Lwa: The Angels of Vodou

This is one of my favorite sites of all time. It’s extremely educational, please look around it thoroughly:

Gade Nou Leve Society

“God in Vodou is most often seen as distant and not readily accessible to humans. Yes, Vodou is a monotheistic tradition. Oftentimes, God is considered as not accessible because simply “he is too busy.” Meaning that God has the whole universe to take care of, he has many things to do. This is understandable. We see God in the same way Roman Catholics do. He is a good, kind, loving God. Most Vodouisants are also Catholic. We attend mass and church services. One thing about God is certainly true, we listen about God (when we go to mass), we hear about God, but we do not see God. We worship God. Due to all of this, God has invested power in the spirits we know as Lwa.

“The Lwa, unlike God, are readily accessible to us. A Lwa is, at its most basic definition, a spiritual entity. We, Vodouisants, do not worship the Lwa. The Lwa are served. We serve the Lwa by giving them their favorite foods, wearing their colors, observing their sacred days (by abstinence), through Vodou ceremonies, etc. The Lwa in turn serve us. They confer upon us material blessings, physical well being, protection, abundance, etc. See this is a double sided matter. Without us the Lwa would not exist, and without them we would cease to exist as well.

Everyone in the world has Lwa. The most significant of the Lwa that may walk with an individual is the Lwa Met Tet. Met Tet literally means Master of the Head. This is similar to what some would consider a Holy Guardian Angel. The Lwa Met Tet of an individual is that individual’s personal guardian. The identity of the Met Tet can be that of a Rada lwa, a Petro lwa, a Gede Lwa, or even a personal Djab the individual has with them.

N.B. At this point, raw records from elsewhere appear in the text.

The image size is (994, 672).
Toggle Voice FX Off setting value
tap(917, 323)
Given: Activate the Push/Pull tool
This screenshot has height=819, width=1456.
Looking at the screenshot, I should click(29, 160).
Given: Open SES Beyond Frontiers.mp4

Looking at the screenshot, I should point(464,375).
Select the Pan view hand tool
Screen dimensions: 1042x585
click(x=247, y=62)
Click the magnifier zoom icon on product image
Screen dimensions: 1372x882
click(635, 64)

“You do not choose your Lwa met tet. Just as you do not choose your own Mother or Father. You are born with this Lwa. The Lwa are said to “live in the blood” of an individual. This makes perfect sense, as blood itself is life. That is another reason why loss of blood is so draining, it is in part like losing some of your own power and force, weakening the lwa in your head. Although the lwa reside in the blood, the Met Tet, as named, abides in the head of the individual. This Lwa, as well as the Lwa who walk with the person, are separated from the individual at the time of death. They may then leave or be inherited by someone in the person’s spiritual or biological family.”